■ Provided passage
==========
An Extender is a Generalization of an Ultrafilter?

Question

I'm not sure whether this belongs here or on math stackexchange, but I'll give a try here.

I've heard that an extender is a generalization of an ultrafilter. This is not to say that an ultrafilter is the same sort of object as an extender, since whereas an ultrafilter on an uncountable $\kappa$ is in $V_{\kappa + 2}$, an extender in general is an element of a much higher level $V_\alpha$. But that an extender captures all the information an ultrafilter has about elementary embeddings. Or so I think.

What I am trying to prove is a precise statement of this:

Lemma: given a non-principal $\kappa$-complete ultrafilter on an uncountable $\kappa$, and $j: V \rightarrow M \cong Ult(V,U)$, there is an extender $E$ such that $j_E : V \rightarrow M$ and also $j_E = j$. ($j_E$ is the embedding built from $E$, that is, $j_E$ elementarily maps $V$ into the direct limit of a direct system, one whose elements are ultraproducts of $V$, and whose maps are appropriately defined to commute with the maps from $V$ to these ultraproducts.)

I've tried to take the extender $F$ of a short length such that $F_a = U$. Then all the maps of the direct system are the identity, and the direct limit will be our original $M$, and $j_E = j$. But I'm not convinced this is a genuine extender in that is satisfies one of the (all equivalent?) definitions of extenders.

Another approach is to take $j_U$, and take the embedding $E_{j_U}$ derived from it, and then try to show $j_{E_{j_U}} = j$. This will in fact be an extender, but I can't show whether the target model $M_E$ agrees with $M$.

Any ideas or suggestions?

Answer 1

My preferred account of extenders is the following: an elementary embedding $j:V\to M$ is an extender embedding if every element of $M$ can be expressed in the form $j(f)(\alpha)$, where $f:\kappa\to V$ and $\alpha\lt j(\kappa)$.

(With this extender concept, it is obvious that any ultrapower by a normal measure on $\kappa$ is an extender, since in this case every element of $M$ has the form $j(f)(\kappa)$. More generally, if $j:V\to M$ is the ultrapower by any ultrafilter $U$ on a set $I$, then it is an elementary exercise to see that every element of $M$ has the form $j(f)([id]_U)$, were $id:I\to I$ is the identity map.)

With this extender concept, one never needs all the ordinals $\alpha$ up to $j(\kappa)$, and more generally one has a set $S\subset j(\kappa)$ of generators, such that every element of $M$ has the form $j(f)(s)$, where $s\in S^{\lt\omega}$ and $f:\kappa^{\lt\omega}\to V$.
==========
■ Given problem
Can you continue the thread on extenders and ultrafilters past its final sentence?

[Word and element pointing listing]
==========
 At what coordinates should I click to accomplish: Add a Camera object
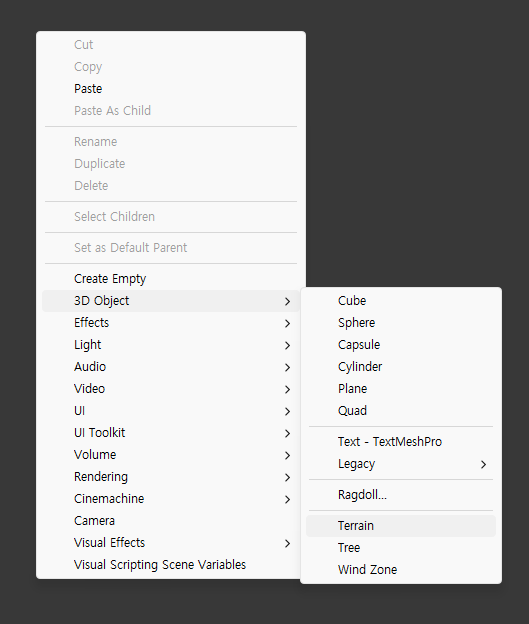[x=171, y=521]
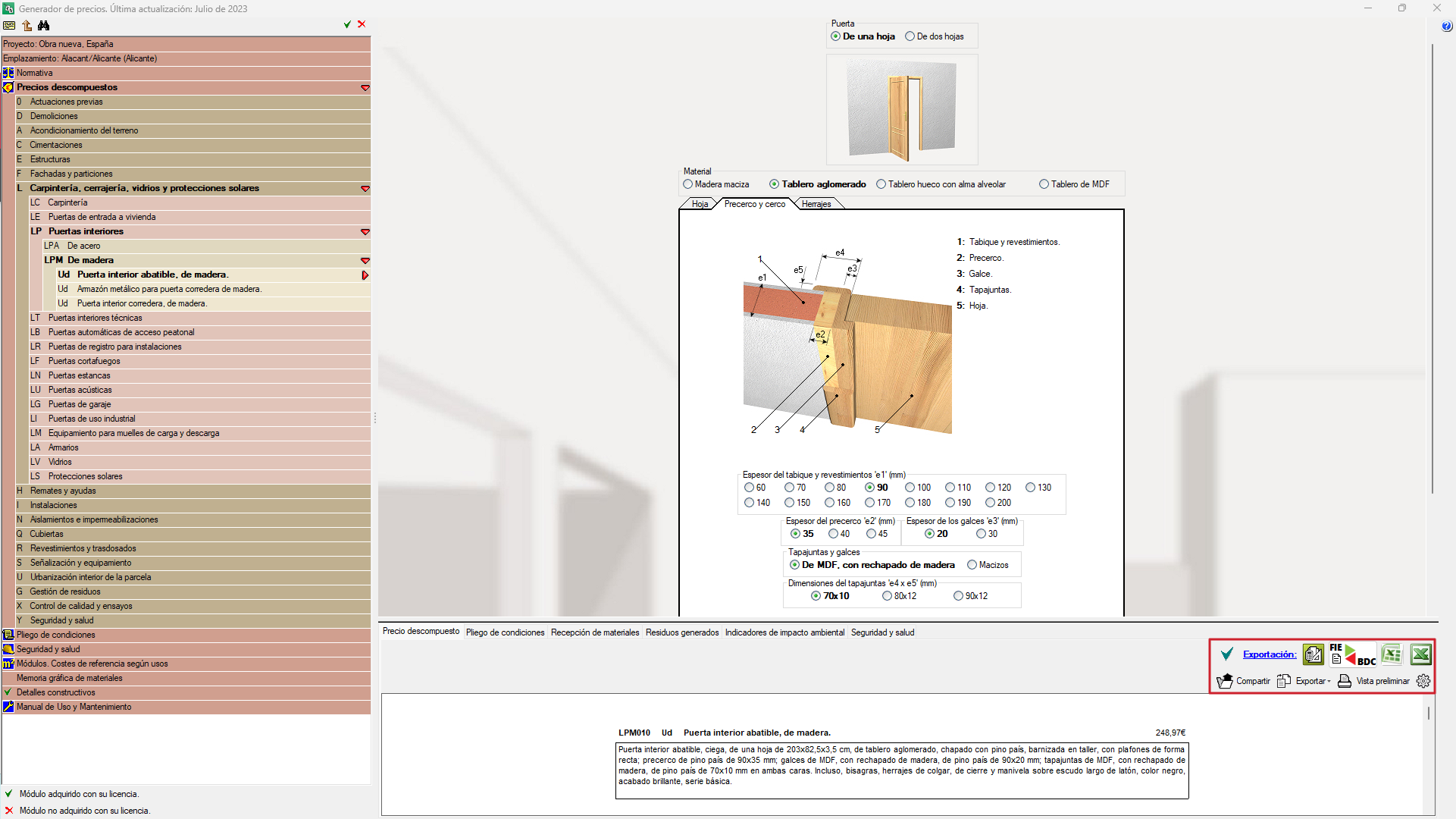Choose Madera maciza material
The image size is (1456, 819).
pos(688,184)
==========
■ Task output
In this formulation, the extender object itself can be viewed as the set $$E=\{(s,X)\mid X\subset\kappa^{\lt\omega},s\in S^{\lt\omega},s\in j(X)\},$$ which contains all the information necessary to rebuild the embedding. For any fixed seed $s\in S^{\lt\omega}$, one has the induced measure $U_s=\{X\mid s\in j(X)\}$, and the corresponding ultrapower maps $j_s:V\to M_s=V^{\kappa^{|s|}}/U_s$ fit into a directed system of embeddings, for whenever $s\subset t$ then we may build the map $k_{s,t}:M_s\to M_t$ by transforming functions in the obvious way. The extender embedding $j:V\to M$ will be precisely the direct limit of this system of ultrapowers. One way to see this is by using the representation of the direct limit as equivalence classes of threads, and mapping any thread containing $[f]_{U_s}$ to $j(f)(s)$, which will be well-defined, $\in$-preserving and surjective, hence an isomorphism. Alternatively, one can verify the universal property, in that if we have maps $r_s:M_s\to N$, then we can build a factor map $r:M\to N$ via $j(f)(s)\mapsto r_s([f]_{U_s})$, which is well-defined and elementary.

Answer 2

I know this question is four years old, but if anyone is stumbling across this question, this might be something worth noting. Maybe it has a way simpler proof, but this should work.

Proposition. A measure is equivalent to an extender with a single generator, in that their ultrapowers are isomorphic.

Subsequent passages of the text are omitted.